─── EXTRAIT DU DOCUMENT ───
Le journaliste aime trancher, l’universitaire préfère nuancer


Le journaliste aime trancher, l’universitaire préfère nuancer

Le mardi 19 mars 2013

Alain Létourneau compile les impressions d'universitaires qui ont fait face aux médias.

Par Valérie Levée

Le mariage est difficile entre le journaliste et l’universitaire. Pour commenter un événement, le reporter ira quérir l’avis d’un expert universitaire qui, en retour, profitera de cette visibilité pour mettre en valeur ses travaux de recherche. Des bénéfices réciproques devraient encourager et faciliter leurs relations. Or, elles ne coulent pas de source, ces relations.

Sous la direction d’Alain Létourneau, professeur de philosophie à l’Université de Sherbrooke, un collectif d’universitaires commentent leurs expériences avec les médias dans un ouvrage intitulé L’universitaire et les médias - Une collaboration risquée mais nécessaire. De leurs écrits, récemment parus aux éditions Liber, ressortent quelques lignes convergentes.

La relation entre universitaires et médias a quelque chose d’asymétrique : le journaliste a bien plus souvent besoin du chercheur que l’inverse. C’est pourtant le média qui fixe les règles du jeu et impose le format final de l’intervention médiatique de l’universitaire.

En fait, les pratiques de leurs sphères professionnelles sont aux antipodes.

Rentabiliser l’information

Raymond Corriveau, professeur de communication sociale à l’UQTR, observe que les médias obéissent à une logique commerciale et cherchent à rentabiliser l’information. Dans un contexte de concurrence, le journaliste doit agir vite, faire parler un expert- vedette ou autre chercheur disponible, lui demander de réagir à chaud, d’aller à l’essentiel, de trancher. Comme plusieurs l’expriment au fil des pages, c’est tout le contraire d’un universitaire qui veut prendre le temps d’analyser le document ou la situation qu’on lui demande de commenter et qui veut nuancer son propos.

Ces pratiques, pas exactement compatibles, entraînent certaines insatisfactions, voire frustrations chez l’universitaire. Il craint d’être mal cité, que son propos soit exagéré et assimilé à une cause sociale. Corinne Gendron, professeure au département de stratégie, responsabilité sociale et environnementale à l’UQAM, explique comment le traitement journalistique a détérioré les relations qu’elle entretenait avec des organismes sociaux partenaires de ses recherches.

L’universitaire est aussi frustré par la brièveté de ses interventions par rapport au temps investi. De surcroît, l’expertise est relative : l’universitaire disponible ou qui accepte de répondre n’est peut-être pas le plus expert des experts. Il sera frustré de s’exprimer en dehors de son champ de recherche et de taire ses propres compétences.
─── DONNÉES FOURNIES ───
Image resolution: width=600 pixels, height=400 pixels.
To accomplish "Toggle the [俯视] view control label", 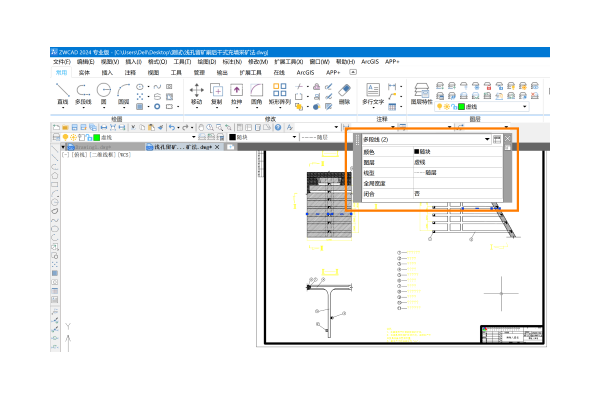I will click(x=77, y=155).
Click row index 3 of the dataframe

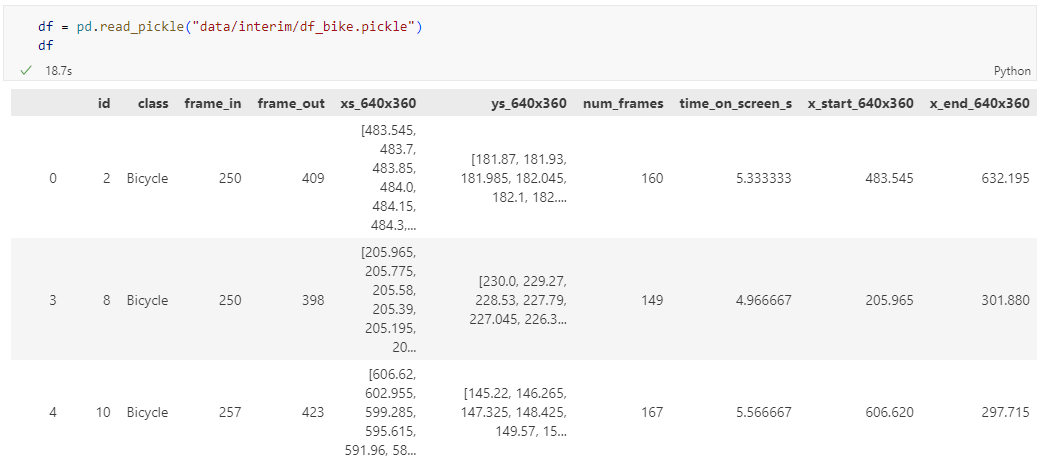click(x=53, y=300)
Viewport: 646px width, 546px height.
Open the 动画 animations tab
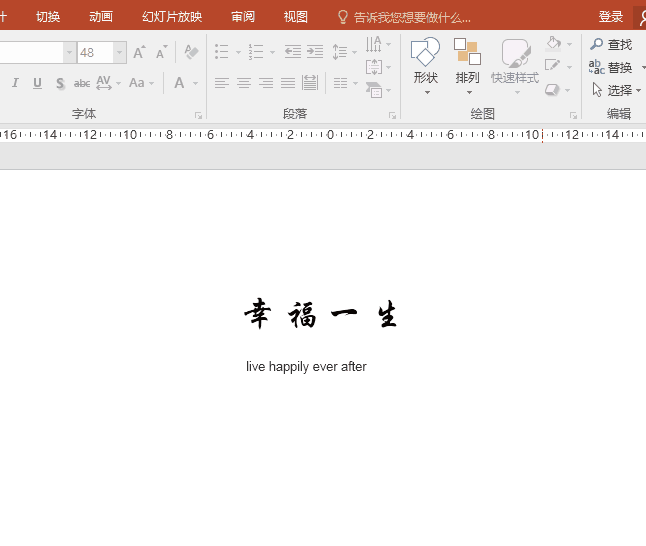pyautogui.click(x=101, y=17)
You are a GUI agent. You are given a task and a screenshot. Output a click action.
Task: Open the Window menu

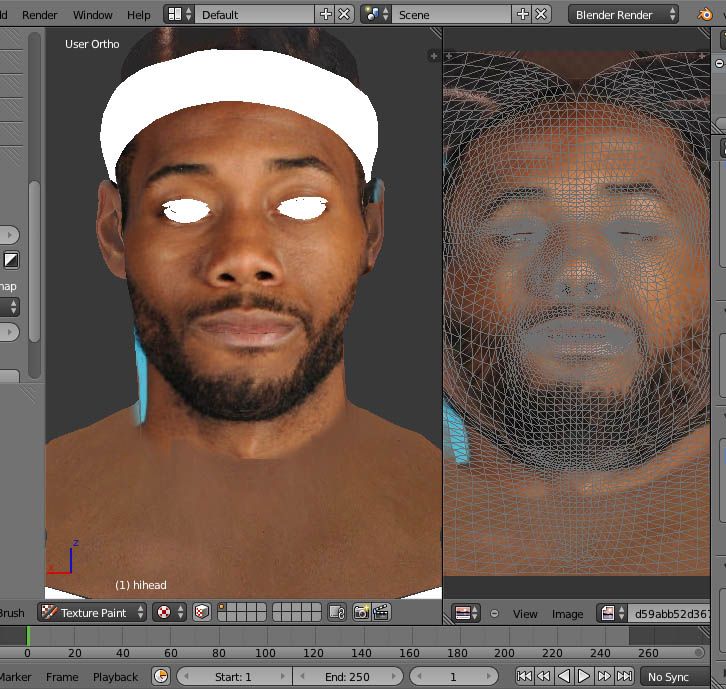coord(92,15)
───
CONSIGNE: Poursuivez l'article sur les relations entre universitaires et journalistes en reprenant juste après sa dernière phrase.

RÉPONSE:
Devant ces risques et frustrations, bon nombre de chercheurs refusent de répondre aux médias. Ceux qui acceptent doivent s’adapter aux pratiques médiatiques.

Comme l’écrit Sami Aoun, professeur au département de science politique de l’Université de Sherbrooke, il faut accepter l’instantanéité, faire preuve de concision, avoir le sens de la formule. En politique internationale, il a le défi de « faire comprendre un événement avec toutes ses nuances et subtilités à un public qui ne maîtrise pas toujours la complexité de l'ordre international ». Conscient que des notions de base manquent à l’auditoire, il doit vulgariser et préconise pour cela une concertation avec le recherchiste afin de faciliter l’entrevue avec le journaliste.

Les universitaires qui choisissent de rencontrer les médias doivent cependant éviter le piège du vedettariat. Leurs noms apportent de la crédibilité et augmentent les cotes d’écoute, mais ils deviennent aussi des objets médiatiques. À ce propos, Corinne Gendron regrette que les journalistes privilégient l’universitaire-vedette au détriment de l’étudiant-expert du sujet à commenter.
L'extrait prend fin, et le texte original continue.